Do You Know Where Your Company’s Data Is?

Headlines about massive data breaches at major corporations have become commonplace. What’s striking about these high-profile hacks is that many of the affected companies were spending millions on cybersecurity measures when the breach occurred. They had gone to great lengths to prepare for the worst, only to have it happen anyway. Target, Bank of America and AT&T have all suffered serious breaches that originated with a third-party service provider. No matter how robust the defenses protecting your own network are, if your data resides with a third party, protection will depend on their technology, processes and employees.

Legal departments should collaborate with their chief information security officers and security teams to drive internal policy and draft strong third-party vendor contracts. The information security team must be able to access third-party infrastructure and employee practices.

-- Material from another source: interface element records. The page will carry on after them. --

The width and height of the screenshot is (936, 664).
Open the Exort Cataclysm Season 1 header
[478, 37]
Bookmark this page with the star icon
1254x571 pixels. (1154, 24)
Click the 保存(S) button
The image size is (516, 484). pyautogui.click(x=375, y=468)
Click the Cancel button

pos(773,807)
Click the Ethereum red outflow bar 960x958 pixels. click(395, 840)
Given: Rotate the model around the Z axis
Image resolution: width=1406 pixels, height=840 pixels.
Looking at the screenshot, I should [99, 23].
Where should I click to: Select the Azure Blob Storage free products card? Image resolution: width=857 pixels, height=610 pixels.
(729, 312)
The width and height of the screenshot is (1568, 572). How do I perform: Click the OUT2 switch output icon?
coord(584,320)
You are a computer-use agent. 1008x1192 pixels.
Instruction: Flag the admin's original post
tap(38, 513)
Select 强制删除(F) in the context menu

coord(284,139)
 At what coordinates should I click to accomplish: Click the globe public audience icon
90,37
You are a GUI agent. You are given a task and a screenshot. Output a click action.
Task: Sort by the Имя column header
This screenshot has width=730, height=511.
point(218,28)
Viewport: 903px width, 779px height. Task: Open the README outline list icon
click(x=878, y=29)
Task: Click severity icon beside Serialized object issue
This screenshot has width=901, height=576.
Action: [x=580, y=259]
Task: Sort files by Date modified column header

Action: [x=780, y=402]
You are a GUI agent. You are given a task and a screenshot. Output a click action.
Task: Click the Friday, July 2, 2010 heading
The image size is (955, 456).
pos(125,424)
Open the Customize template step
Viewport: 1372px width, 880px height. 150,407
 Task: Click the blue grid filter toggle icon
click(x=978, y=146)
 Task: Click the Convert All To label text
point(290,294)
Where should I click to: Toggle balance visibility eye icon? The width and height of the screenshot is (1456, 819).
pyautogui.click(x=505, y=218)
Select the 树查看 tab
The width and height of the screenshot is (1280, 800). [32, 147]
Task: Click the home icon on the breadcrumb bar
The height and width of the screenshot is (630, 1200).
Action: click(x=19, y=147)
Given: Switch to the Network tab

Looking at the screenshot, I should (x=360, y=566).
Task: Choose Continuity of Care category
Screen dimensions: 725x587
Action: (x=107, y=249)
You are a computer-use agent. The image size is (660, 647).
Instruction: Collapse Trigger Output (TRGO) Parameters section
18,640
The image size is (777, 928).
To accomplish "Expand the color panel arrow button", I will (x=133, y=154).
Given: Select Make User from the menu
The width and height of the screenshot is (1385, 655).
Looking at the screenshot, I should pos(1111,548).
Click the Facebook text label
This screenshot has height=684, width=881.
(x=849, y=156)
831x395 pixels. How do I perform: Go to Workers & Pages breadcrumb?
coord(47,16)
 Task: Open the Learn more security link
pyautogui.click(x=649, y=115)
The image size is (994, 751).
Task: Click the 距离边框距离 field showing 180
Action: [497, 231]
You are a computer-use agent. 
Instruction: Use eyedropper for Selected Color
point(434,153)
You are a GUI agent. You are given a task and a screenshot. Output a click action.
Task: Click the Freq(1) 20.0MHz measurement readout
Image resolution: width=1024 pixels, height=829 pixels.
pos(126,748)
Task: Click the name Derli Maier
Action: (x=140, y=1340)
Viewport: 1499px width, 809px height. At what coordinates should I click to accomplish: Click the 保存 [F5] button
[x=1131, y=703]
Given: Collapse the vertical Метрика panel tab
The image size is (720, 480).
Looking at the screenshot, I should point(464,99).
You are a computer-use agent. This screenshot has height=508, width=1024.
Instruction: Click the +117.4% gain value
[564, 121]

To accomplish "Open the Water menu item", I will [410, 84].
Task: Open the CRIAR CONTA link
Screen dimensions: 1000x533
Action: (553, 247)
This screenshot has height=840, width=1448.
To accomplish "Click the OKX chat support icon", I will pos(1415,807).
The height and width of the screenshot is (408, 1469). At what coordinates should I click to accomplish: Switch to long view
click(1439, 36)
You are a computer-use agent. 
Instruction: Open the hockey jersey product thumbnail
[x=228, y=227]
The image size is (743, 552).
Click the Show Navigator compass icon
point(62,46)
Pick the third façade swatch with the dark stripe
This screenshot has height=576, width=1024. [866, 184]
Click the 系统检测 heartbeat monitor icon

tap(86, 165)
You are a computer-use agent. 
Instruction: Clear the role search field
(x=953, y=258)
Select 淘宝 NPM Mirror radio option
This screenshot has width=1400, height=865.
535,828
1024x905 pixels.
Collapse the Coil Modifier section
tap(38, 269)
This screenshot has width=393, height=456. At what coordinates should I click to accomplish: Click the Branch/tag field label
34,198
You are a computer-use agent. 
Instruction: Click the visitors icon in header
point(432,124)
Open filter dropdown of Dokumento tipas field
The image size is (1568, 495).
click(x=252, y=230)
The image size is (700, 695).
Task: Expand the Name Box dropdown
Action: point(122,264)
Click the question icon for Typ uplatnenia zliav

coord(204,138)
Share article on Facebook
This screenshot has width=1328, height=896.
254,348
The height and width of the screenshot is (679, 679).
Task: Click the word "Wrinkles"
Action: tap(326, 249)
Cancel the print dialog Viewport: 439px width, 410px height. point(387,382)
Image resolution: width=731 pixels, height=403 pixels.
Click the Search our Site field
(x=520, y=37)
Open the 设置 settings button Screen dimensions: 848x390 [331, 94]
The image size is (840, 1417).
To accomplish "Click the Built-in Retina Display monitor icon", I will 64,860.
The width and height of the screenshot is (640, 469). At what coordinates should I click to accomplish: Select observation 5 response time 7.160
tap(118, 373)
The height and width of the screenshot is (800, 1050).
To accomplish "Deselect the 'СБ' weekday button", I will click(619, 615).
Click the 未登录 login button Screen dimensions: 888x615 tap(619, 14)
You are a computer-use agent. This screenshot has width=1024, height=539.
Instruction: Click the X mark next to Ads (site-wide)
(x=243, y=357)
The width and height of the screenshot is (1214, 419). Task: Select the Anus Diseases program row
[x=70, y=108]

Policies and strict enforcement of secure third-party vendor relationships should apply not only to the vendors themselves, but also to your own employees and their interactions with the vendors.

Regulation of the practices required to protect sensitive data are increasingly stringent, and the legal profession is acknowledging technological competence as an ethical obligation that applies to anyone practicing law. The standard of care with regard to the protection of private information is rising, and ignorance is no longer an acceptable defense in the wake of a poorly managed cyberattack. Boards have begun to take notice, in part because the members are potentially liable as individuals.